The Cure: Always think of proper escaping when using the LIKE predicate.

6. Thinking that NOT (A IN (X, Y)) is the boolean inverse of A IN (X, Y)

This one is subtle but very important with respect to NULLs! Let’s review what A IN (X, Y) really means:
                  A IN (X, Y)
is the same as    A = ANY (X, Y)
is the same as    A = X OR A = Y
When at the same time, NOT (A IN (X, Y)) really means:
                  NOT (A IN (X, Y))
is the same as    A NOT IN (X, Y)
is the same as    A != ANY (X, Y)
is the same as    A != X AND A != Y
That looks like the boolean inverse of the previous predicate, but it isn’t!

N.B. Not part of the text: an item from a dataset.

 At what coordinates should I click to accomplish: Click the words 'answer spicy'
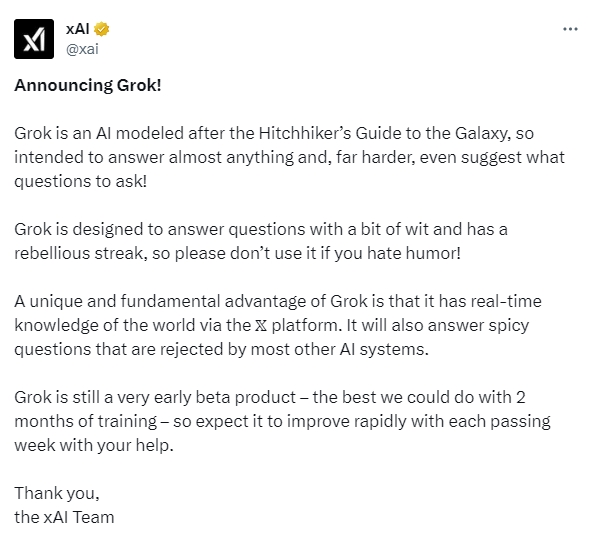coord(478,325)
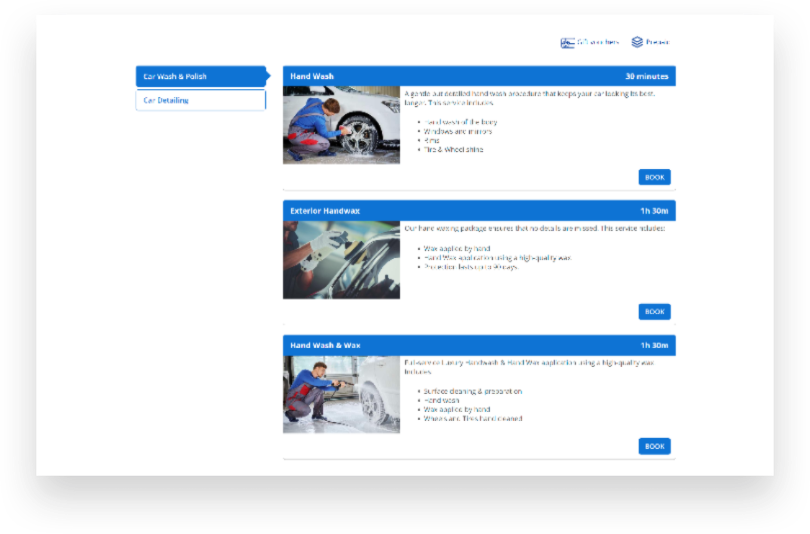810x534 pixels.
Task: Open the Gift vouchers text link
Action: tap(598, 42)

If any of X or Y is NULL, the NOT IN predicate will result in UNKNOWN whereas the IN predicate might still return a boolean value. Or in other words, when A IN (X, Y) yields TRUE or FALSE, NOT(A IN (X, Y)) may still yield UNKNOWN instead of FALSE or TRUE. Note, that this is also true if the right-hand side of the IN predicate is a subquery. Don’t believe it? See this SQL Fiddle for yourself. It shows that the following query yields no result:

SELECT 1
WHERE     1 IN (NULL)
UNION ALL
SELECT 2
WHERE NOT(1 IN (NULL))

More details can be seen in my previous blog post on that subject, which also shows some SQL dialect incompatibilities in that area. The Cure: Beware of the NOT IN predicate when nullable columns are involved!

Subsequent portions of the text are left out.